(Excerpted passage)
Then interpolating vertically between A and B:

    V = (1/N) [(N - y)A + yB]

      = (1/N²) [(N - x)(N - y)f_i,j + x(N - y)f_i,j+1 + y(N - x)f_i+1,j + xyf_i+1,j+1]

This is the normalized result. We choose N = 16 for convenience and sufficient accuracy. It is interesting to compare this to the formula for area mapping at constant scale, used in the rotation algorithm. The filters are identical!

Considerations of efficiency for linear interpolation scaling

The linear interpolation scaling of RGB color images is trivially implemented by pulling out each color component as an image, scaling it as described above, and combining the three scaled color images. However, this suffers from several sources of inefficiency, the biggest of which is the byte-wise extraction and recomposition to form the separate component images. This also requires allocation of the temporary images, and a separate step where the scaled bytes in each component image are again extracted and recombined to form RGB color pixels.

A much better way, which is about 3x faster, is to do the operation whereby each dest RGB pixel is computed from the appropriate source pixels, using separate computations on each component, and extracting the components by shifts and masks. These word-based operations are enabled by our decision to order the RGB components with the MSB leftmost in the 32-bit word, so that we can shift and mask to access and set individual components, without regard for the endian-ness of the hardware. For example, you will see the general color linear interpolation scaling operation in scaleColorLILow() as a direct analog of the grayscale version scaleGrayLILow(), opened up to operate on each component.

For special cases such as 2x linear interpolation, the operations can be increased by a factor of more than 10 by unrolling the loop for each 2x2 set of dest pixels, caching two of the four src pixels for use in the next 2x2 block, and using a special case for the last row of src pixels, where interpolation can only be done horizontally. We implement a function to do a single line, so that it is relatively easy to combine linear interpolation scaling with binarization (either thresholding or dithering). You can see all the byte GETting and SETting for 2x LI in scaleGray2xLILineLow(). We also have a similar 4x LI function, scaleGray4xLILineLow().

These two unrollings -- color and destination blocks -- can be combined. To get efficient color 2x scaling with linear interpolation, we play the same trick as with the general case: take the grayscale 2x LI function and unroll it further to handle each of the color components, generating the destination pixels on the fly. It's all laid out in scaleColor2xLILineLow(). I haven't done the analogous unrolling for 4x color LI scaling; if you need it, the implementation is straightforward.

You can judge whether these efficiency hacks are worthwhile from the computational speed. Here are the times in seconds for four of the functions, on an 8 M RGB color image upscaled by 2x, so that there are 32 M RGB destination pixels (128 MB), using a 2.8 GHz P4 with enough memory to avoid disk paging:

general LI color 2.4 sec

general LI color using 3 x (general LI gray) 5.4 sec

2x LI color 0.18 sec

2x LI color using 3 x (2x LI gray) 0.7 sec

The salient efficiency results for LI scaling are: (1) it's important to code the color case up specially (and not use grayscale LI scaling on each component separately), (2) there are huge savings for special scaling factors like 2x for both color and gray, and (3) the extra work to do this is relatively small.

(Problems and tasks)
1 - Answer these questions about the passage on linear interpolation scaling, please:
(a) What value is chosen for N?
(b) About how much faster is the shift-and-mask method than scaling each color component as a separate image?
(c) How many seconds did 2x LI color take in the timing test?
2 - Continue the passage on linear interpolation scaling after its last sentence.

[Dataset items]
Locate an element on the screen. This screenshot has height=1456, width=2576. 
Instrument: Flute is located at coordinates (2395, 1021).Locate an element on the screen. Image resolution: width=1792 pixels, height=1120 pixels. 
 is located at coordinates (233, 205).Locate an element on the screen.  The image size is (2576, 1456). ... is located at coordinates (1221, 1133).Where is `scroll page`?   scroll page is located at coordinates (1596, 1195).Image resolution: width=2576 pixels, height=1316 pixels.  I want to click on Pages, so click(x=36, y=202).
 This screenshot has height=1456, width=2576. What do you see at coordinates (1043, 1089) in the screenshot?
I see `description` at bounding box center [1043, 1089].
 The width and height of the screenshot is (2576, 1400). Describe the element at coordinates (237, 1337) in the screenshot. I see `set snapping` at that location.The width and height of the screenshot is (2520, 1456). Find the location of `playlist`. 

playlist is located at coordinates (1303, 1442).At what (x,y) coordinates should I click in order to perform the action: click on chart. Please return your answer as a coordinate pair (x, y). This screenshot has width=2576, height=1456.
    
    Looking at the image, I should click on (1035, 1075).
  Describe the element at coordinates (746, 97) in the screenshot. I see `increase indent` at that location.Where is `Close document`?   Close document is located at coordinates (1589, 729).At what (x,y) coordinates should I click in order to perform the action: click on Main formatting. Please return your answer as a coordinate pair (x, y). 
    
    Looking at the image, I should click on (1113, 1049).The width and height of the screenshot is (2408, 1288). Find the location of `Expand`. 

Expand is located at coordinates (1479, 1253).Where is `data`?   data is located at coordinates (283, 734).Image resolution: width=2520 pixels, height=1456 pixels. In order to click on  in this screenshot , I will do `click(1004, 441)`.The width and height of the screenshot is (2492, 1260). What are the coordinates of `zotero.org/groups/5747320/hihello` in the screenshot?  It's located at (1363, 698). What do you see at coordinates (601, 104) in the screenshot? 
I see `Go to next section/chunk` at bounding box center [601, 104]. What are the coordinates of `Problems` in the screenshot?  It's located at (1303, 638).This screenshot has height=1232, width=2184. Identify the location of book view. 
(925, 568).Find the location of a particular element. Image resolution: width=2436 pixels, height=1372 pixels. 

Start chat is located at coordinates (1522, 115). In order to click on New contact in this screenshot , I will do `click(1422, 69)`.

(Task answers)
1 -
(a) 16
(b) About 3x faster
(c) 0.18 seconds

2 -
The other basic conditions on LI scaling are: (1) do not use for scale factors below 0.7 because of aliasing problems and (2) for scale factors below about 2.0, best results are obtained by following the LI with a small amount of sharpening. See pixScale() for a high-level implementation of scaling that selects the operations based on the scale factor.

3. Binary image scaling

The high-level call pixScale() dispatches general scaling to binary, grayscale or color procedures, depending on the depth of the PIX. All these general scaling functions have two scaling parameters, one for horizontal and one for vertical. Scaling is isotropic when these two factors are equal, and anisotropic otherwise.

Consider now binary scaling, and imagine that the scaling is isotropic. There are two cases: the scaling factor(s) can be either greater than 1 (upscaling) or less than 1 (downscaling). As mentioned above, with grayscale images one should use linear interpolation with upscaling, and for downscaling it's best to use a lowpass filter before subsampling. For binary images, we simply replicate pixels when upscaling. When downscaling binary images, there are three choices:

You can downscale by simple subsampling, and take your chances with aliasing.

You can apply a lowpass filter before subsampling, which for binary images could be a thresholding function implementing a rank order filter.
You can save some of the high resolution information by using a lowpass filter followed by subsampling to convert to a grayscale image at low resolution.

Arbitrary binary rescaling

First, we describe the process for upscaling by replication or downscaling by simple subsampling, in the case of arbitrary scale factors. For further details, consult the source code in scaleBinaryLow() in scalelow.c. We iterate through the destination. Two one-dimensional arrays are set up so that we can quickly find the horizontal and vertical indices of the source pixel corresponding to each pixel in the destination. For downscaling, this will be a different source pixel for each dest pixel, and we set the dest pixel if the source pixel is set. For upscaling, we only check each source pixel once, and if set, we set all the corresponding dest pixels in the row. Once a dest row is complete, we replicate it as many times as are required by the vertical index array.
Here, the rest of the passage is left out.